Second, you have an important overnight announcement from TSMC

– the largest chip foundry in the world and one of the only foundries capable of manufacturing the most advanced chips – as the Taiwanese company invest and launch a major $ 12 billion factory in Arizona. The release said the plant will be able to produce the world's most advanced 5-nanometer chips when it launches in a few years. The announcement came after weeks of debate in Washington to reduce TSMC's ability to manufacture chips for mainland Chinese companies like Huawei – a move that TSMC said would significantly affect its profitability and ability to invest in new R&D activities.

Third, you announced this morning that Foxconn's profits fell 90% due to COVID-19 and the decline in smartphone shipments. Foxconn, a Taiwanese hardware assembly company (among others), was caught in the stifling trade dispute between the United States and China, and even at one point attempted to build its own $ 10 billion manufacturing plant in Wisconsin

with Trump's felicity only to scuttle this plan entirely in an embarrassing setback.

Meanwhile, the trade deal that had eased tensions between DC and Beijing appears more and more in doubt.

And that’s exactly what happened overnight.

There are so many individual data points on US-China trade that it can be difficult to see trends. Policies have tightened, policies have softened, but in essence, the United States and China have tried to maintain trade, if only to keep their economies growing. That's the coupling: although there may be massive disagreements between the two sides, each has something the other wants. China wants to build and grow, while America wants to design and buy.

The final months of COVID-19 changed this calculation, as did an election year in the United States, where China's distrust hit records, bipartisan highs, polls show. The intense conflagration of the US economy, with tens of millions of unemployed and stalled growth at the moment, means that even more intense scrutiny is being exercised over anything that could hurt the country's financial mathematics. We now see the fruits of this new normal.

There will be more decoupling maneuvers in the coming weeks. There will also most certainly be a renegotiation of the US-China trade agreement, despite comments that none of the parties are interested in reopening these discussions.

However, the real interesting dynamic to watch will be Taiwan, which is home to strategic sectors of the chip industry. TSMC's announcement accepts the reality of decoupling, but attempts to work around this problem by recoupling the United States to Taiwan security. Taiwanese companies and politicians on the island have avoided passing on their technology to other countries, creating an addiction they hoped to protect the island in the event of a Chinese invasion. After all, if the Pentagon can't get its chips, it's going to have to intervene, or the thought holds up.
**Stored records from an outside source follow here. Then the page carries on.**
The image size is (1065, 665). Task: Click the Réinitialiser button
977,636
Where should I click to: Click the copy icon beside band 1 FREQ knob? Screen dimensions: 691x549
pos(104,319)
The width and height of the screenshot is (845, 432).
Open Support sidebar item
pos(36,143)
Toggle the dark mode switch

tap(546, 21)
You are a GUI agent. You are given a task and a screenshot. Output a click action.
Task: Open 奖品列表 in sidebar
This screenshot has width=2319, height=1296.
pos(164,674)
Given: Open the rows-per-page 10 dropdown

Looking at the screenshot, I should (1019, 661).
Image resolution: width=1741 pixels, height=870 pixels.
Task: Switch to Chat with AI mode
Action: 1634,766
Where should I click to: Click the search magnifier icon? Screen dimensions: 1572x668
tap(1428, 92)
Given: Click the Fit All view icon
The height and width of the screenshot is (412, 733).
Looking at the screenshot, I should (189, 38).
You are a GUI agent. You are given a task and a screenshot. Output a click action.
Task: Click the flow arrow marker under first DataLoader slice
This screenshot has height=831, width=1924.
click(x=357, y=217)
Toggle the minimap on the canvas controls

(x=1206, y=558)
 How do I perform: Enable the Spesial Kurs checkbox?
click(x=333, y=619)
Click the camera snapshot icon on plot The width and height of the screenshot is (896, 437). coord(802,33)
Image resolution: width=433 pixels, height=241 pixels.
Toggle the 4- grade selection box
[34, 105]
In this new world, however, the construction of an American factory by TSMC does not undermine this narrative, it actually strengthens the ties between the United States and Taiwan. More jobs, more trade, more travel and, ultimately, a deeper appreciation of the importance of each other. The question is how far the Trump administration is ready to go here. Taiwan is submission to join the World Health Organization, where he was an observer until 2016. How deep are these links? Will the United States go beyond its own diplomatic framework to push intensively for the reintegration of Taiwan despite Chinese opposition?

This is the next step, but what is clear today is that the world of semiconductors, Internet infrastructure, technology links that have united the United States and China for decades – they are frayed and almost disappeared. It's a new era in supply chains and commerce, and an open world for new approaches to these huge existing industries.